TASK DETAILS: Repeat each entry below exactly.
*** Opening of TASK INPUTS ***
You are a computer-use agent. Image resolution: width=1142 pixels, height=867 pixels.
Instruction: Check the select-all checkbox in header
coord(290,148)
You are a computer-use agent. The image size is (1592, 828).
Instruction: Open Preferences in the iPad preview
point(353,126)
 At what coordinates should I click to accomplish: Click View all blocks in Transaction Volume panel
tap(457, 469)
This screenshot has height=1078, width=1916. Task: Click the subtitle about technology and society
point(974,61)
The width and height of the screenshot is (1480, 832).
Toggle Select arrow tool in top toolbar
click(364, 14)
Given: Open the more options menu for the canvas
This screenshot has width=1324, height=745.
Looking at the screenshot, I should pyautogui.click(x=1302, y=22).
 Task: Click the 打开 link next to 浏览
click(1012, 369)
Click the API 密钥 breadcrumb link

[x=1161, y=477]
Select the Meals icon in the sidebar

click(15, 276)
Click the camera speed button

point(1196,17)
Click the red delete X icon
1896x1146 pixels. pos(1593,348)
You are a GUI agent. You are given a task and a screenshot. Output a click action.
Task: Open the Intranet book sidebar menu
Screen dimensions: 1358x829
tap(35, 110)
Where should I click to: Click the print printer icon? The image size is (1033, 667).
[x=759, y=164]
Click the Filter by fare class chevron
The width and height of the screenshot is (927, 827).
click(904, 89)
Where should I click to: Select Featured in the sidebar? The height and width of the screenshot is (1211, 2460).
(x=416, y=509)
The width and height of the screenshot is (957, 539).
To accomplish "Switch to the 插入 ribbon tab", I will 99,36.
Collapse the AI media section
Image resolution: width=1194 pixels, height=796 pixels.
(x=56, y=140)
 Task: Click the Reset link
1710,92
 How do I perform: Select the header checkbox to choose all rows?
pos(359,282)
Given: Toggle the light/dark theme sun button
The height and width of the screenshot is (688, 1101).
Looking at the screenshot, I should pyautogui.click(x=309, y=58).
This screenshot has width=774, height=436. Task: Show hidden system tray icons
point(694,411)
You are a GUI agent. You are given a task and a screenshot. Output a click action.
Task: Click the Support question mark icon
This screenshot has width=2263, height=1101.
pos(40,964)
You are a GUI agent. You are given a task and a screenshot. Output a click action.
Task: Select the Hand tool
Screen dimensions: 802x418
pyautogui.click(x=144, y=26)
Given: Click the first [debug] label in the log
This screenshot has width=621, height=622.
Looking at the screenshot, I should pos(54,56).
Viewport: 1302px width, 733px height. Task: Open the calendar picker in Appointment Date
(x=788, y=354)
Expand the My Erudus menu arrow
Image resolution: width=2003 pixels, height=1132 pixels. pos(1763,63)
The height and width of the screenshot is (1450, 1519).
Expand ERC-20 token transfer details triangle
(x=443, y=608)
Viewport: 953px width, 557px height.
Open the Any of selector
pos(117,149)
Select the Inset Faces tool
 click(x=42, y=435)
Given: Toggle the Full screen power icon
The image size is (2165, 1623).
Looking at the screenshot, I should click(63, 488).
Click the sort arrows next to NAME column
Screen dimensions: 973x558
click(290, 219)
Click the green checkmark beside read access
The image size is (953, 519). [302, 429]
*** Close of TASK INPUTS ***
RESPONSE TO THE EXERCISE:
You are a computer-use agent. Image resolution: width=1142 pixels, height=867 pixels.
Instruction: Check the select-all checkbox in header
coord(290,148)
You are a computer-use agent. The image size is (1592, 828).
Instruction: Open Preferences in the iPad preview
point(353,126)
 At what coordinates should I click to accomplish: Click View all blocks in Transaction Volume panel
tap(457, 469)
This screenshot has height=1078, width=1916. Task: Click the subtitle about technology and society
point(974,61)
The width and height of the screenshot is (1480, 832).
Toggle Select arrow tool in top toolbar
click(364, 14)
Given: Open the more options menu for the canvas
This screenshot has width=1324, height=745.
Looking at the screenshot, I should pyautogui.click(x=1302, y=22).
 Task: Click the 打开 link next to 浏览
click(1012, 369)
Click the API 密钥 breadcrumb link

[x=1161, y=477]
Select the Meals icon in the sidebar

click(15, 276)
Click the camera speed button

point(1196,17)
Click the red delete X icon
1896x1146 pixels. pos(1593,348)
You are a GUI agent. You are given a task and a screenshot. Output a click action.
Task: Open the Intranet book sidebar menu
Screen dimensions: 1358x829
tap(35, 110)
Where should I click to: Click the print printer icon? The image size is (1033, 667).
[x=759, y=164]
Click the Filter by fare class chevron
The width and height of the screenshot is (927, 827).
click(904, 89)
Where should I click to: Select Featured in the sidebar? The height and width of the screenshot is (1211, 2460).
(x=416, y=509)
The width and height of the screenshot is (957, 539).
To accomplish "Switch to the 插入 ribbon tab", I will 99,36.
Collapse the AI media section
Image resolution: width=1194 pixels, height=796 pixels.
(x=56, y=140)
 Task: Click the Reset link
1710,92
 How do I perform: Select the header checkbox to choose all rows?
pos(359,282)
Given: Toggle the light/dark theme sun button
The height and width of the screenshot is (688, 1101).
Looking at the screenshot, I should pyautogui.click(x=309, y=58).
This screenshot has width=774, height=436. Task: Show hidden system tray icons
point(694,411)
You are a GUI agent. You are given a task and a screenshot. Output a click action.
Task: Click the Support question mark icon
This screenshot has width=2263, height=1101.
pos(40,964)
You are a GUI agent. You are given a task and a screenshot. Output a click action.
Task: Select the Hand tool
Screen dimensions: 802x418
pyautogui.click(x=144, y=26)
Given: Click the first [debug] label in the log
This screenshot has width=621, height=622.
Looking at the screenshot, I should pos(54,56).
Viewport: 1302px width, 733px height. Task: Open the calendar picker in Appointment Date
(x=788, y=354)
Expand the My Erudus menu arrow
Image resolution: width=2003 pixels, height=1132 pixels. pos(1763,63)
The height and width of the screenshot is (1450, 1519).
Expand ERC-20 token transfer details triangle
(x=443, y=608)
Viewport: 953px width, 557px height.
Open the Any of selector
pos(117,149)
Select the Inset Faces tool
 click(x=42, y=435)
Given: Toggle the Full screen power icon
The image size is (2165, 1623).
Looking at the screenshot, I should click(63, 488).
Click the sort arrows next to NAME column
Screen dimensions: 973x558
click(290, 219)
Click the green checkmark beside read access
The image size is (953, 519). [302, 429]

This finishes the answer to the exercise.